I am the author of this Neovim plugin for edit completions. I was able to integrate it with the Sweep Edit model.
For anyone who is interested: https://github.com/leonardcser/cursortab.nvim
People posting stuff like this is really cool because otherwise it kinda feels like nobody gives a crap, for example even with Cline/RooCode/KiloCode there’s no good way for me to hook up an autocomplete model that either runs in Ollama or maybe a remote Cerebras Code model, like KiloCode doesn’t have a proper model configuration option even if it has it for the chat or regular agentic stuff - I don’t get why autocomplete is such a special case.
I guess what I’m saying is that I’m glad someone’s at least trying so I don’t have to keep a Copilot subscription just because I genuinely like their autocomplete and the rest of it is basically wasted: Claude Code and Codex and others are better for the actual chat/agentic stuff, KiloCode and others are really nice IDE plugins.
This is a really good plugin. I'm a diehard JetBrains user, I tried switching to VSCode and its various forks many times because of AI but muscle memory from years of use is hard to override. And for a lot of languages JetBrains is just much better, especially out of the box. But they dropped the ball so hard on AI it's unbelievable. Claude Code pulled it back a bit because at least now the cutting edge tools aren't just VSCode plugins, but I was still missing a solid autocomplete tool. Glad this is here to fill that niche. Very likely will be switching my GitHub copilot subscription to this.
I also really appreciate publishing open weights and allowing a privacy mode for anonymous trial users, even if it's opt-in. Usually these things seem to be reserved for paying tiers these days...
I am thinking that one effect is:
- it will become normal for meta-models to train a model specific to a particular task/product.

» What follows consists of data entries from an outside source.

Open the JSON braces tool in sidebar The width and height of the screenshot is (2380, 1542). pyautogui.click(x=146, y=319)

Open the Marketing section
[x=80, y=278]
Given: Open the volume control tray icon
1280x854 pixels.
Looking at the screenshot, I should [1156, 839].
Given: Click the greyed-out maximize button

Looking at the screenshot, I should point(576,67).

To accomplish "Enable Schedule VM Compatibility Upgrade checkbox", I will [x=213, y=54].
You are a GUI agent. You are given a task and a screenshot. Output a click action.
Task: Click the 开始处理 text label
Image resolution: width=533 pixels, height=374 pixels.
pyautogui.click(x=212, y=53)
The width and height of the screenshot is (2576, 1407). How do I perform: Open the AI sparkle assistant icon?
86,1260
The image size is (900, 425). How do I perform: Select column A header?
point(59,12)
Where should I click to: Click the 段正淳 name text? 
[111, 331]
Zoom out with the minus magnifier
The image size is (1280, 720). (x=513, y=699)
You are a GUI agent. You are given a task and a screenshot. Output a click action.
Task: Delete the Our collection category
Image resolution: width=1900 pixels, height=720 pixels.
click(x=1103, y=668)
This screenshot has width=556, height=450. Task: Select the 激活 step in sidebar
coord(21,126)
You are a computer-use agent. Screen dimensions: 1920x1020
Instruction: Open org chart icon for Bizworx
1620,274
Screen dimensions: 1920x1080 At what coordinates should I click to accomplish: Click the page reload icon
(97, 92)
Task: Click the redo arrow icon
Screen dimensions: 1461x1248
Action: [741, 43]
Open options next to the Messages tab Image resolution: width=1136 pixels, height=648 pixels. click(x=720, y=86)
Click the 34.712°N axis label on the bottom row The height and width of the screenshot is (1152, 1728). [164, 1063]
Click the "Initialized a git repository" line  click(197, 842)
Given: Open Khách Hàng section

Also, differently, I'm quite sure that AGI is not available on this current path (useful tho it is), but that some algo improvements might crack ubiquitous trainable AGI. Probably including some kind of embodiment to provide world-models and emotions (which are essential to embodied survival and success).
I understand that the 1.5B is small enough to run locally... but does it actually in the Sweep AI Jetbrains plugin? That is, if I install the plugin, will I download the model automatically and the plugin doesn't phone home?
This looks really neat, interesting technical writeup as well!
> We’re open sourcing the model weights so the community can build fast, privacy-preserving autocomplete for every IDE - VSCode, Neovim, Emacs, and beyond.
Again amazing work! waiting for what you guys cook next
The diff-format insight is especially interesting. Smaller models struggling with unified diffs lines up with what I’ve seen too simpler original/updated blocks reduce noise and improve intent capture.
On the infra side, training a 1.5B model in ~4 hours on 8×H100 is impressive. For folks experimenting with similar mid-scale models, we’ve been running comparable workloads on decentralized GPU aggregators (I’ve used io.net) to avoid cloud quota limits and keep costs predictable with the tradeoff that you handle orchestration yourself.
Curious if you saw diminishing returns when including older edits as context? That cutoff seems tricky in larger repos.
It's hard to compare without more details about the training process and the dataset, but, is it? Genuine question, because I had the opposite impression. Like, for example, recently I did a full finetuning run on a 3B model chewing through a 146k entry dataset (with 116k entries having reasoning traces, so they're not short) in 7 hours on a single RTX 6000.
I did buy their $100/yr AI but its about to run out.
What about SFT?
Presumably basing this of Qwen is the reason it can be done for so cheap?
Would instead of the RL step a constrained decoding say via something like xgrammar fix syntax generation issue ?
It can, but you have to consider two things here:
a) constrained decoding ensures adherence to syntax, not semantics. Say you're editing a field in an enum in rust. You can write syntactically correct rust code that doesn't address the new field further in the code (say in a switch). You'd get correctly syntactic code, but the compiler will scream at you. RL works on both.
b) if your goal is to further train the model, so it works on many tasks, RL helps with exploring new paths and training the model further. Constrained grammars help with inference, but the model doesn't "learn" anything. With RL you can also have many reward functions at the same time. Say one that rewards good syntax, one that rewards "closing" all the functions so tree-sitter doesn't complain, and one that rewards 0 errors from the compiler. The model gets to train on all 3 at the same time.
>We ran a genetic algorithm over 30+ diff formats
Can you you give more information about your genetic algorithm? Did you do crossover over the trained models (for example, ranking by fitness, take 20% most elite and create children by mixing their weights randomly)? Did you have a 'population size' (number of instances) for the genetic algorithms, and if so what was it?
I wonder whether we are perhaps the point of usefulness of 'next edit' code development in 2026 though.